Interestingly, we studied a group of unknown significance (UnK aPL group), which was also associated with AVFMF and stenosis when compared to the negative group (p = 0.002 an p = 0.04 respectively). This group merged patients with one positive antiphospholipid antibody assay without confirmation (either absence of confirmation assay (11.7%) or negative (20.4%)). These patients do not fulfill the diagnosis criteria for APS of aPL, however, this group represents 32% of our cohort and therefore is of interest in terms of clinical outcomes. Antiphospholipid antibody negativation or fluctuation have been described in about 10% of APS patients, with uncertain clinical impact (30, 31). In a cohort of 472 patients of APS ACTION, 11% of patients with clinically meaningful aPL at baseline were unstable at a median follow-up of 5 years (32). Follow up of these patients is crucial, and confirmation of their antiphospholipid antibody status should be performed.
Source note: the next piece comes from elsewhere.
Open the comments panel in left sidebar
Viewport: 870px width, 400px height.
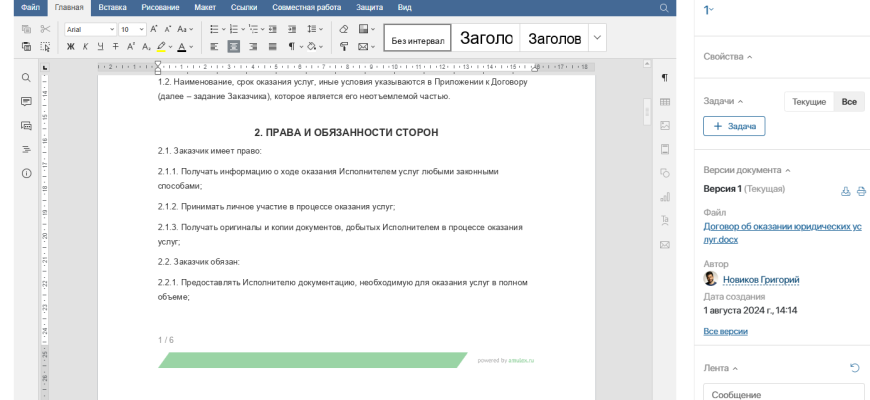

The literature also suggests a role for platelet activation in the maturation of AVF (33). The 2019 ERA-EDTA Clinical practice guidelines on peri- and postoperative care of AVF and grafts for hemodialysis in adults suggest the administration of antiplatelet therapy during the first two months after AVF creation, in order to favor its maturation (3). Our study did not find an association between AVF maturation and antiplatelet therapy. Moreover, AVFMF was not associated with statins, ACE inhibitors or phosphate binder use. Age was associated with AVFMF in the literature (16) but we did not find such association in our cohort. This can be explained by the relatively young age of our HD population (34). In our cohort, we did not find an association between AVFMF and URR, Kt/V, BCM overhydration status. However, aPL was associated with lower URR (p = 0.02).
This study has several limitations: first, it a retrospective monocentric study involving a limited number of patients. Also, the definition of AVFMF by Doppler ultrasound is operator dependent and this may have influenced our results. Finally, not all clinical and anamnestic data were systematically reported, and other data such as utilization of erythropoietin (10), ultrasound mapping before AVF creation (35), the AVF location (36) and AVF geometric parameters (37) could not be collected in this study.